Obviously, significant employer penalties mean that employers suddenly are able to find legal residents for all those `jobs Americans are not doing', Dubbya.
In towns like Hazleton, PA, city councils are increasingly reacting to the problem of illegal immigration by beginning what the mayor calls one of the toughest crackdowns on illegal immigrants in the United States.
"Illegal immigrants are destroying the city," said Mayor Lou Barletta. "I don't want them here, period."
Last week Barletta introduced and the City Council approved a measure that would revoke the business licenses of companies that employ illegal immigrants; impose $1,000 fines on landlords who rent to illegal immigrants; and make English the city's official language.
Barletta said he had to act after two illegal immigrants from the Dominican Republic were charged last month with shooting and killing a man. Other recent incidents involving illegal immigrants include the arrest of a 14-year-old boy for firing a gun at a playground.
"This is crazy," said Barletta, who took office in 2000. "People are afraid to walk the streets. There's going to be law and order back in Hazleton and I'm going to use every tool I possibly can."
In San Bernardino, Calif., a city with a substantial Hispanic population as well as a lot of illegal immigrant workers, voters will decide whether to adopt a measure like the one in Hazleton. Elsewhere, an Idaho county filed a racketeering lawsuit against agricultural companies accused of hiring illegal immigrants. And in New Hampshire, a pair of police chiefs began arresting illegal immigrants for trespassing.

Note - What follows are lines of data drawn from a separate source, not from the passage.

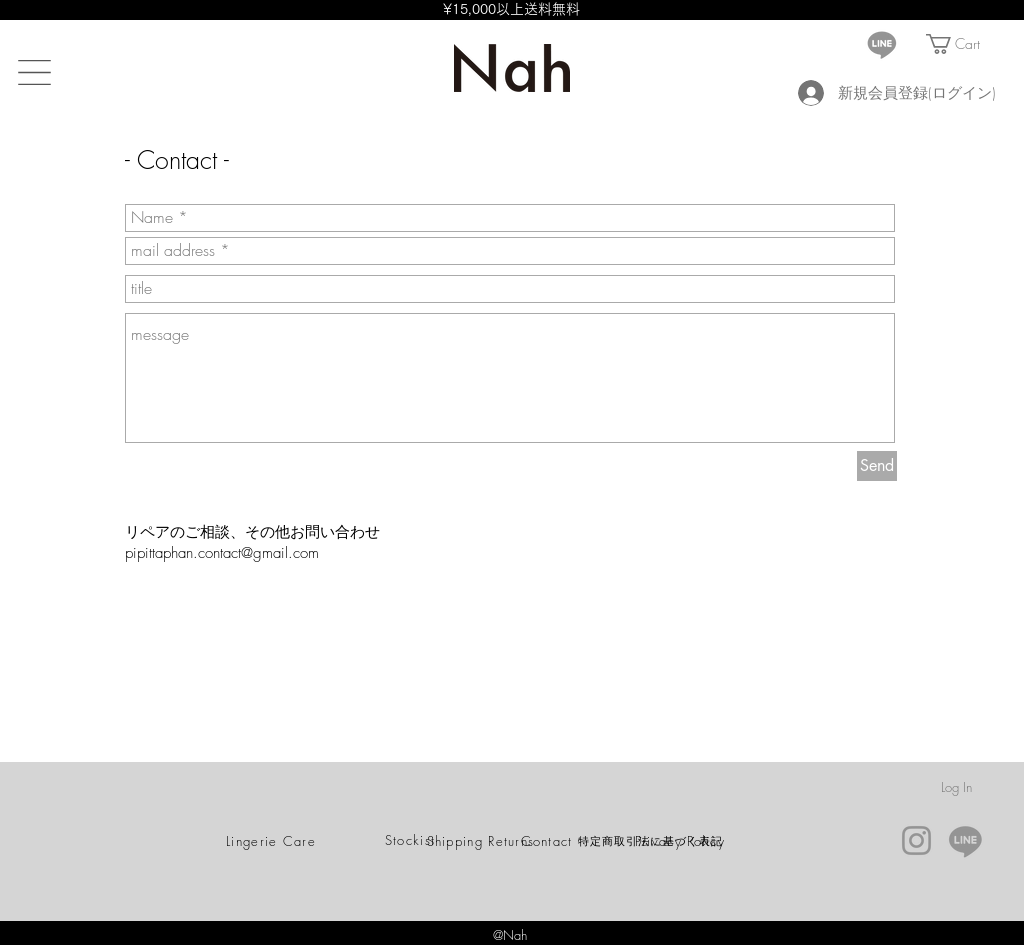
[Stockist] (412, 840)
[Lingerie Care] (273, 841)
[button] (34, 72)
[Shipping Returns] (482, 841)
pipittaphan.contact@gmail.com (222, 553)
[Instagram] (916, 840)
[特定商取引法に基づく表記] (652, 841)
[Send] (877, 466)
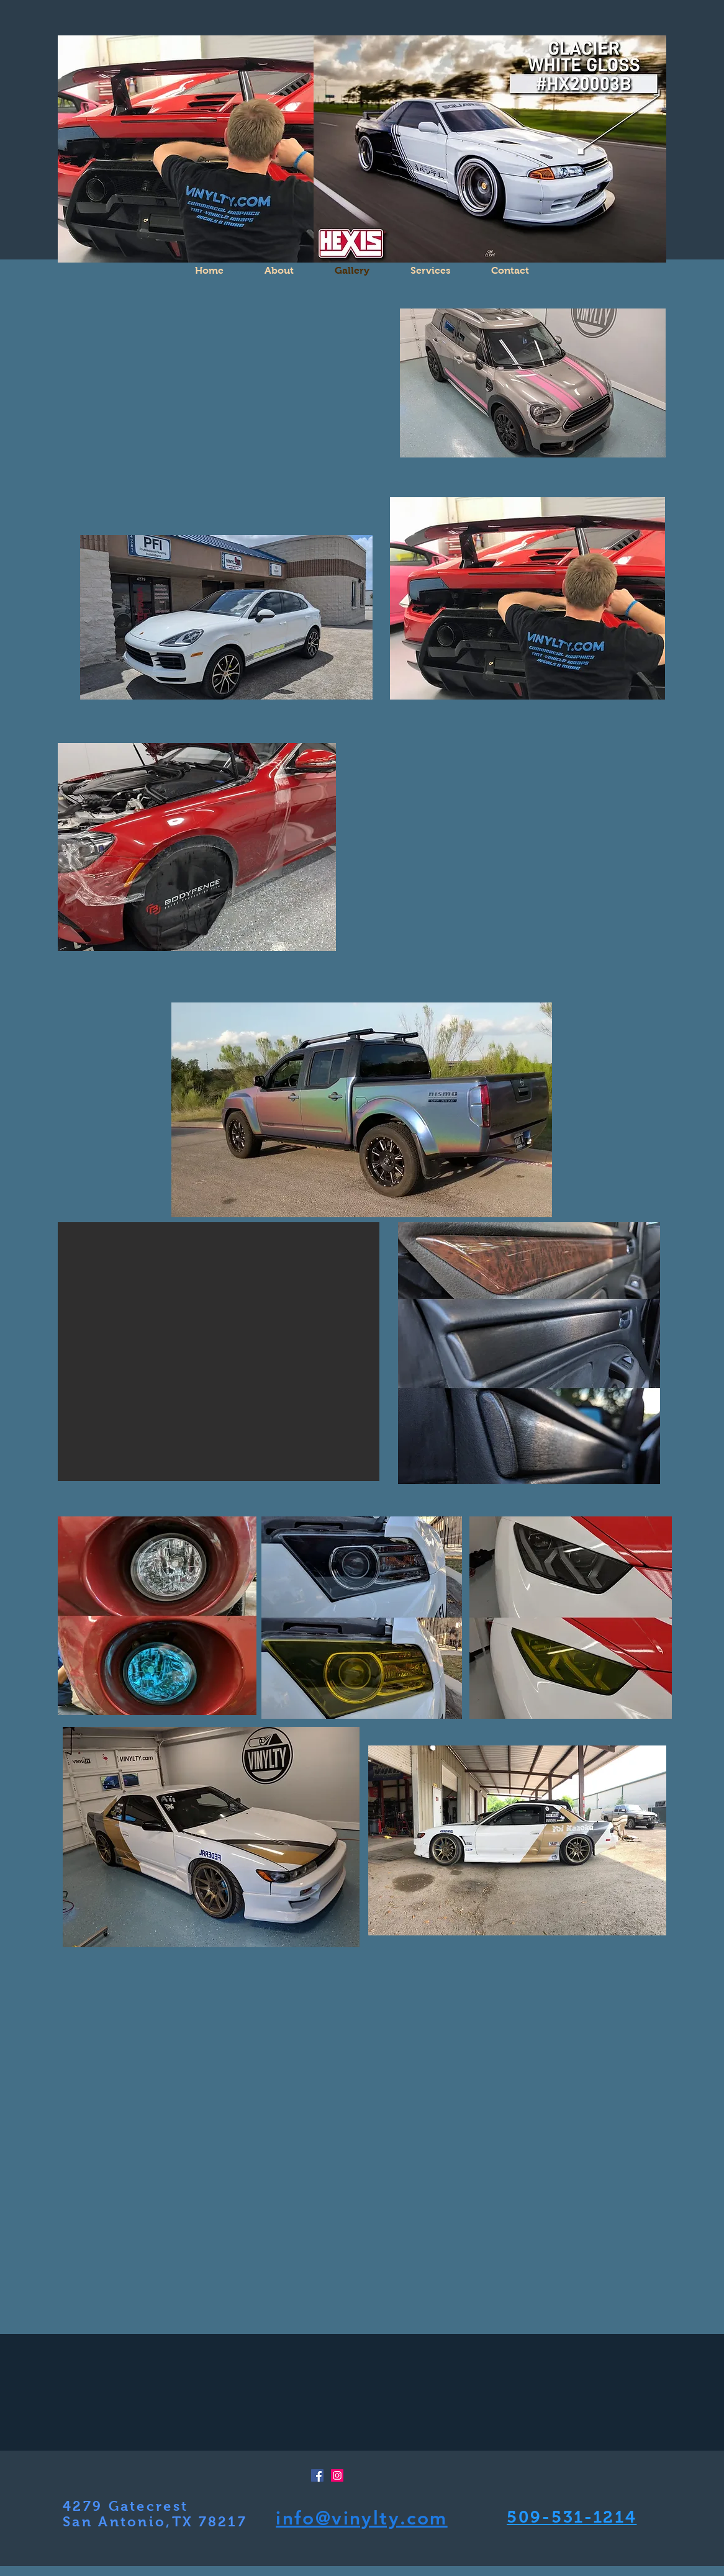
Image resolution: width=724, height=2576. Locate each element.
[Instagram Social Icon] (337, 2475)
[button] (507, 859)
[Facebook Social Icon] (317, 2475)
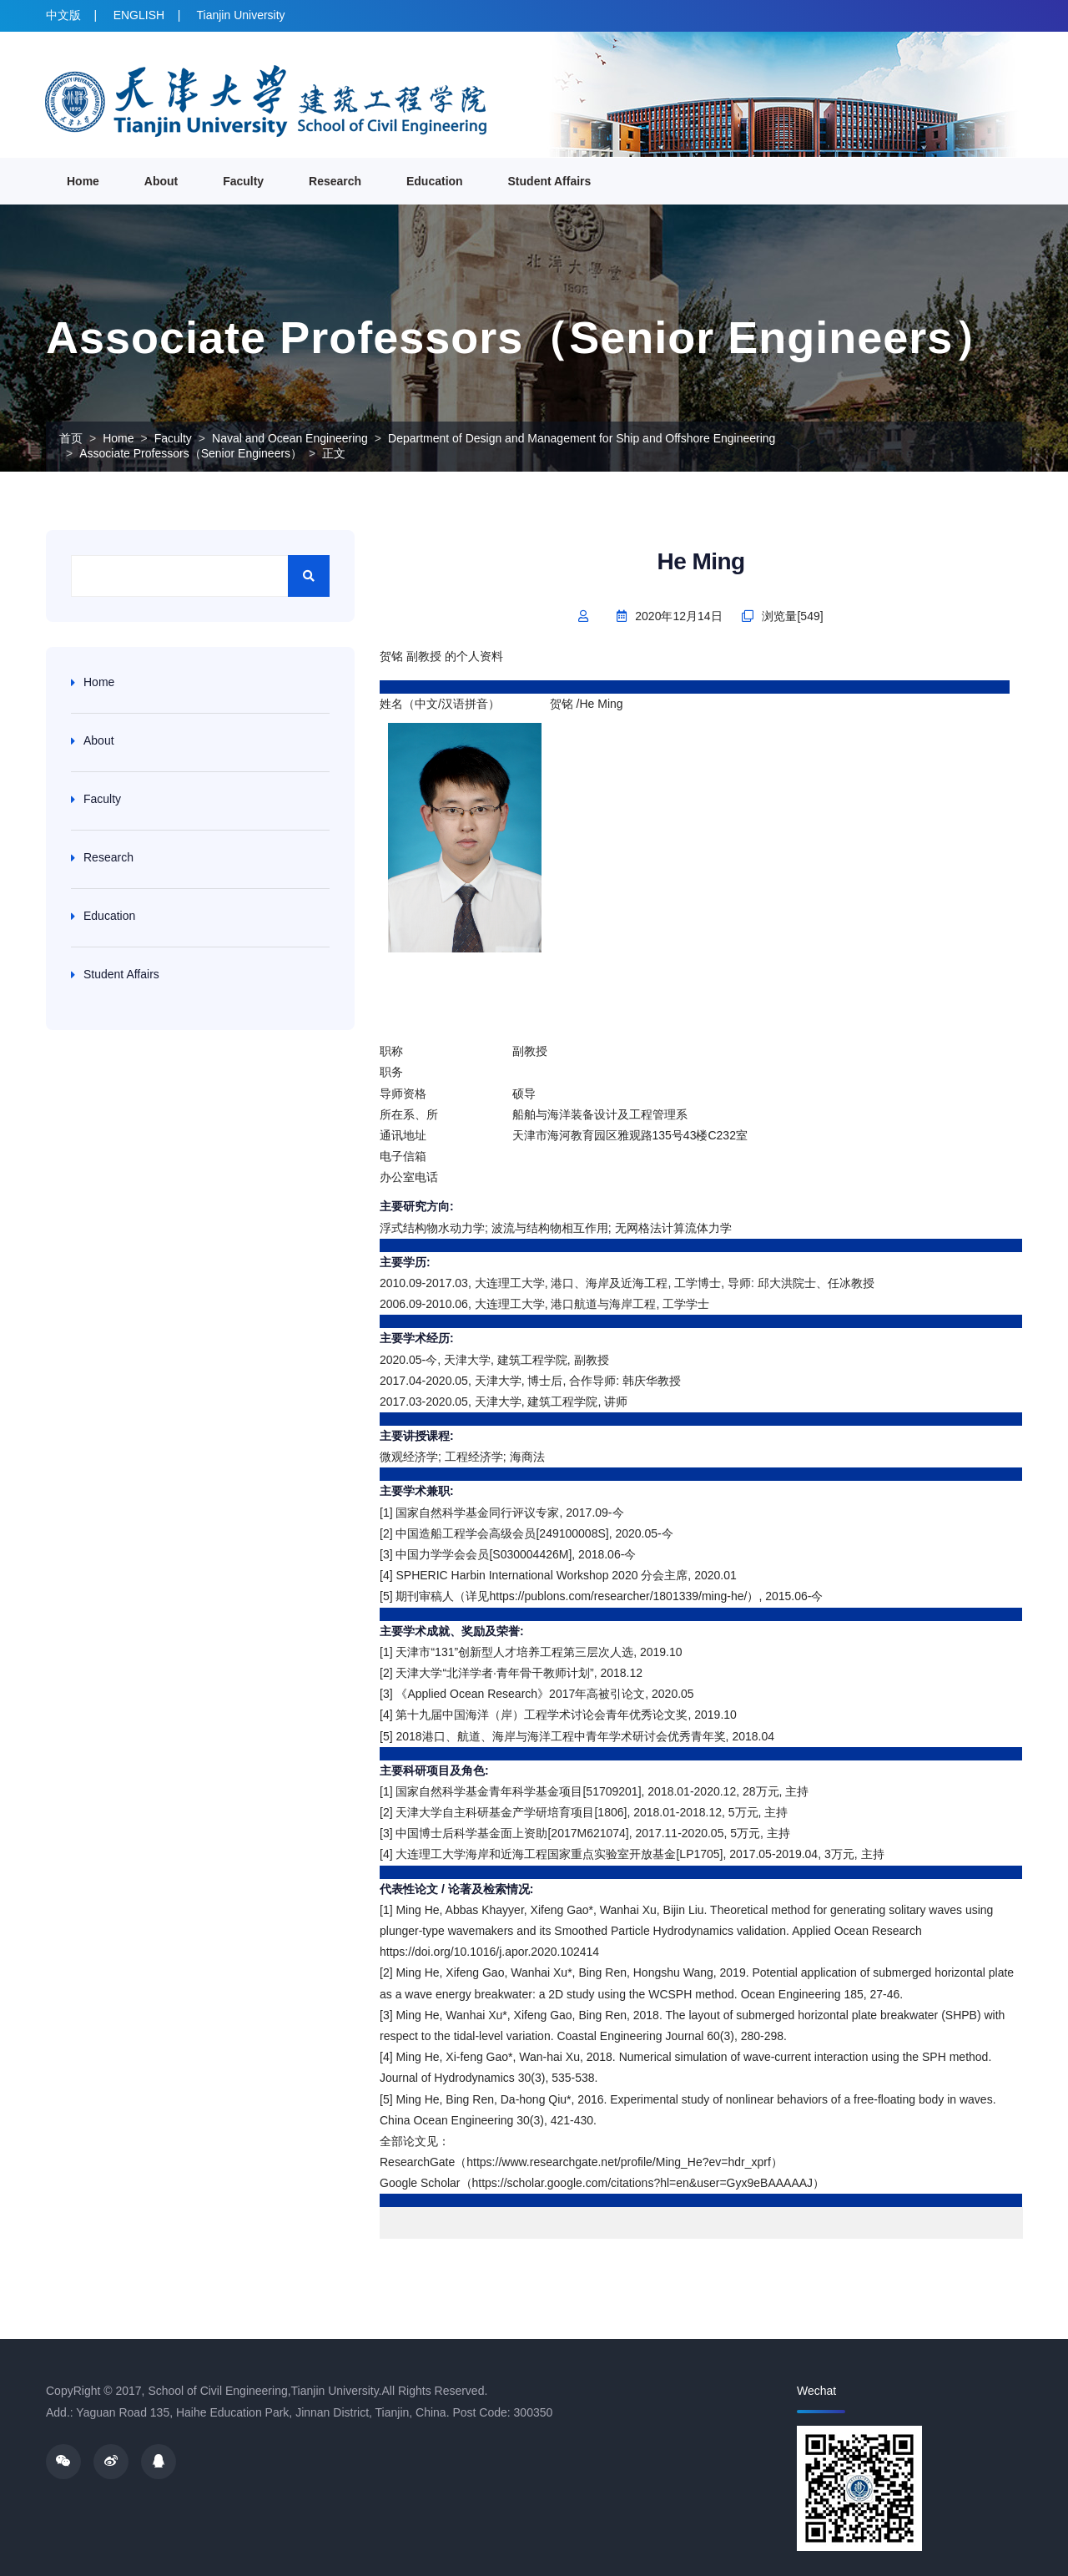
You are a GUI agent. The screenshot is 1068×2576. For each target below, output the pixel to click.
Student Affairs (550, 181)
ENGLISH (138, 15)
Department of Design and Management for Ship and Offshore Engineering (581, 438)
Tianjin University (241, 15)
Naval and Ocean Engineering (290, 438)
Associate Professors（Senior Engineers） (190, 453)
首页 (71, 438)
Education (434, 181)
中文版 (63, 15)
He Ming (701, 561)
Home (83, 181)
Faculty (243, 181)
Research (335, 181)
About (161, 181)
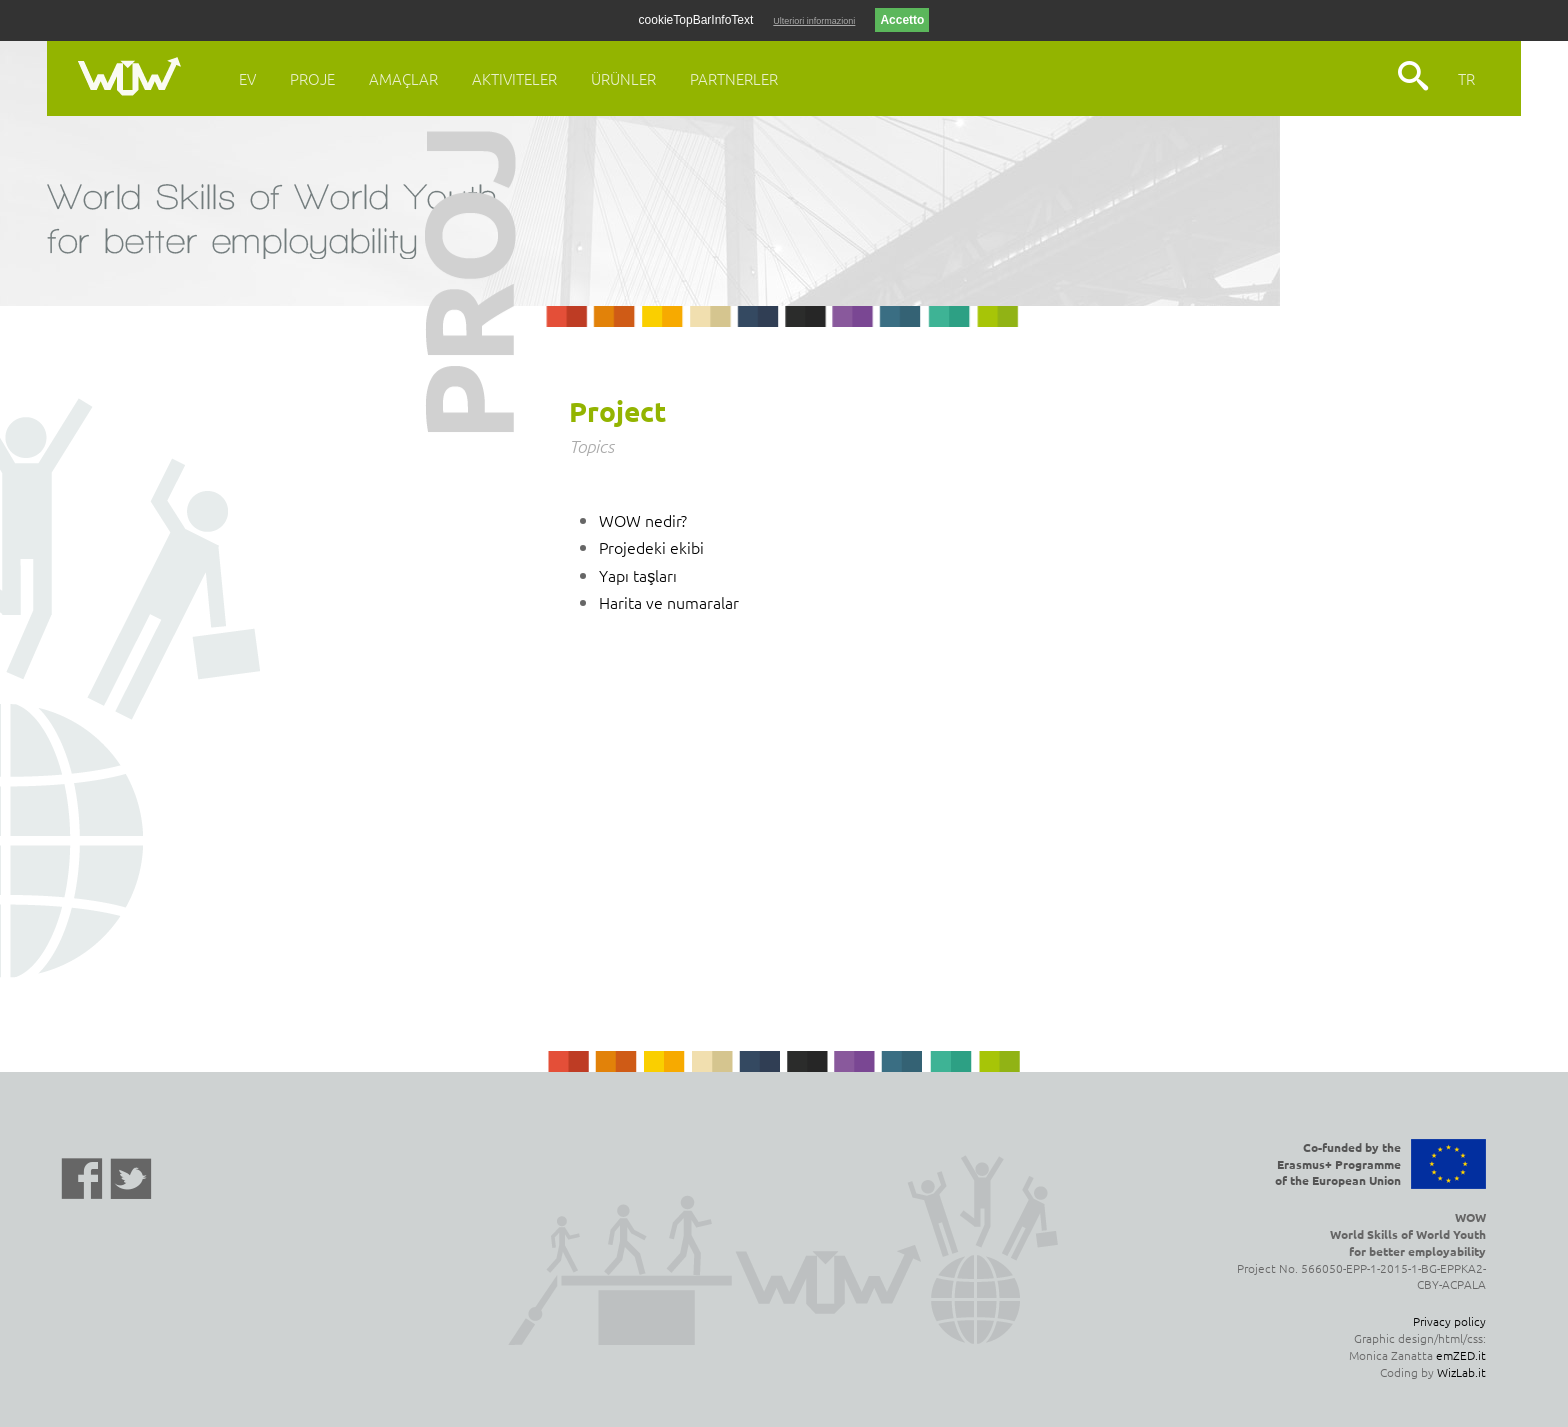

"They're being forced to pick up the financial tab for all of this nonsense and they are doing whatever they can to find ways to combat it at the local level," said Susan Tully, national field director of the Federation for American Immigration Reform.
Frankly, it's an embarrassment.
My prediction is that Congress, up for re-election and with its ear closer to the ground than the senate will avoid any attempt at securing our borders and dealing with illegal immigration until after November.
While this may not apply to you, the vast majority of people who complain about illegal immigrants are xenophobes who secretly harbor anti-immigrant and anti-minority sentiments. Xenophobes tend to conflate and demonize these three groups of people, and it seems pretty naive for someone to argue that the Hazleton ordinance will not be used to persecute United States citizens and legal residents who happen to be Latinos.